Der demographische Wandel der Schweiz schreitet kontinuierlich voran. Heute sind bereits 1.63 Millionen oder 18.8% der Einwohnerinnen und Einwohner der Schweiz 65-jährig oder älter (Bundesamt für Statistik, Zahlen von 2020). Das ist durchaus erfreulich. Allerdings fragt sich, ob die derzeitigen Entwicklungen in der Schweiz dieser Tatsache Rechnung tragen. Ich bezweifle dies. Die an sich notwendige Digitalisierung ist zu einem Hype geworden. Ihr hat sich fast alles unterzuordnen. Auch und gerade im Service Public. Dabei wird der Anschein erweckt, die Digitalisierungswelle bringe nur Gewinnerinnen und Gewinner mit sich. Diese Schlussfolgerung ist falsch. Was als Digitalisierungsgewinn dargestellt wird, mag sich zwar positiv auf die Finanzen der SBB auswirken, für die Kunden bedeutet diese Entwicklung aber einen massiven Leistungsabbau. Insbesondere für viele ältere Fahrgäste und Menschen, die im Umgang mit dem Smartphone und Billetautomaten beeinträchtigt sind, ist die neue Stossrichtung der SBB diskriminierend. (Ich habe den Bundesrat in einer Interpellation aufgefordert, dieser Entwicklung Einhalt zu gebieten).

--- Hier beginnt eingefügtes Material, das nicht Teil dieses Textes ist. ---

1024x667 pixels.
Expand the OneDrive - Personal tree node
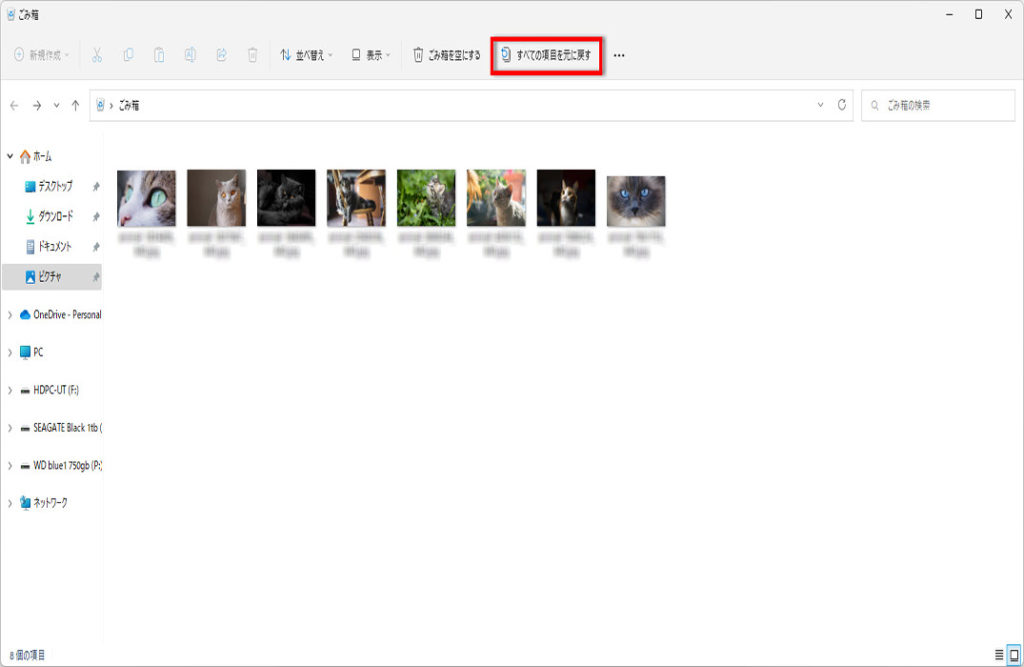tap(10, 314)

Der Leistungsabbau bei den SBB ist drastisch: Seit 2002 wurde die Anzahl Bahnhöfe mit eigenem Schalter um 53 Prozent reduziert. An vielen Bahnhöfen sind die Schalter am Wochenende geschlossen. Die Wartezeiten an den Schaltern sind zu Stosszeiten sehr lang. Zudem werden Schalterkundinnen und Kunden vom SBB-Personal dazu angehalten, die Automaten anstelle der Schalter zu nutzen. Automaten sind aber wenig kundenfreundlich: zB. Sparbillette können nicht am Automaten gelöst werden.

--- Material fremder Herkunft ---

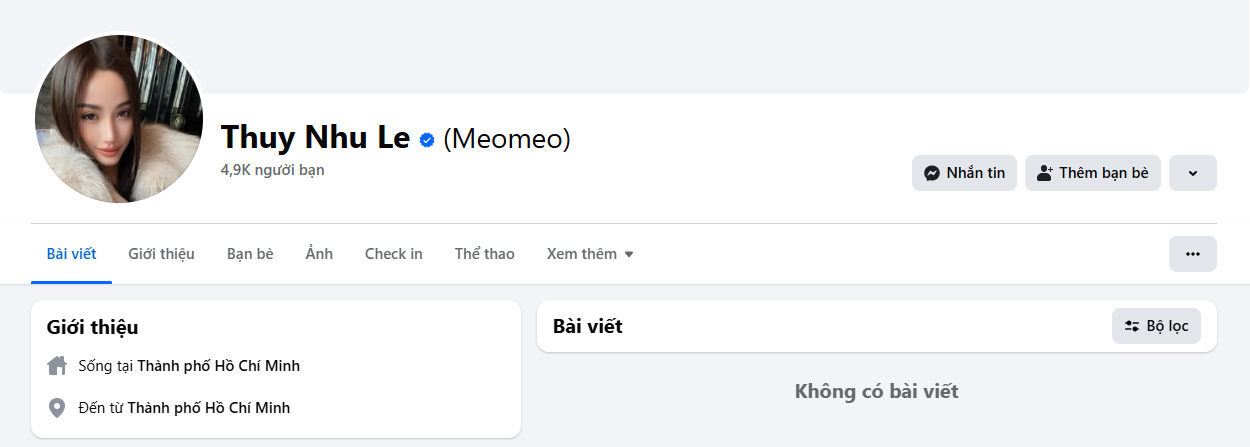Click the home icon beside Sống tại
This screenshot has height=447, width=1250.
pyautogui.click(x=57, y=366)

Der Zwang zur Nutzung digitaler Kanäle ist für Fahrgäste, deren Leben sich nicht digital abspielt, eine Herausforderung. Doch auch digital-versierte Kundinnen und Kunden werden oftmals lieber am Schalter bedient, gerade, wenn sie noch eine Beratung benötigen. Der Abbau der «klassischen Kanäle» ist deshalb nichts anderes als eine Diskriminierung eines Kundensegmentes. Für eine Staatsbahn ein absolutes No-Go.

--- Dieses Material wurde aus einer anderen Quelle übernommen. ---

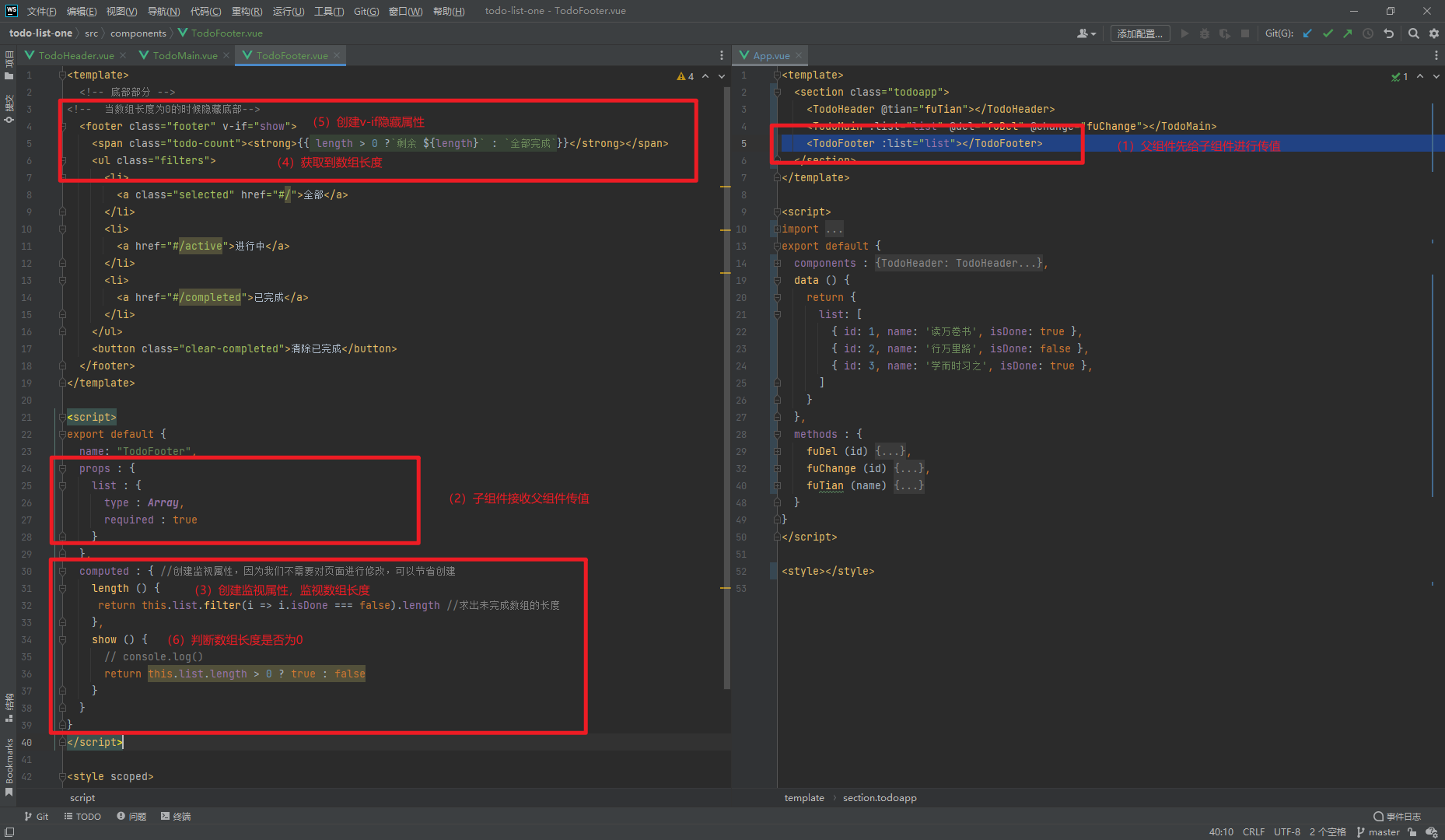Screen dimensions: 1445x840
Task: Open the 代码(C) menu
Action: 205,11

Nicht viel besser sieht es im Umgang mit anderen staatlichen Institutionen und Ämtern aus. Auch da sollen die Dienstleistungssuchenden gezwungen werden, ihr Anliegen auf einem elektronischen Formular mitzuteilen oder ihre Bestellung digital vorzunehmen. Schalterstunden, die früher eine Selbstverständlichkeit waren, werden immer mehr eingeschränkt oder fallen ganz weg. Ein markantes Beispiel ist die Post. Doch Menschen sind keine Automaten. Sie sind sich gewohnt, sich verbal auszutauschen und den menschlichen Kontakt zu pflegen. Diese Kultur muss wiederhergestellt werden. Ein Abbau des Service Public zur vermeintlichen Kostensenkung kommt nicht in Frage. Der Direktkontakt ist für das Wohlbefinden des Menschen essenziell. Das darf durchaus etwas kosten.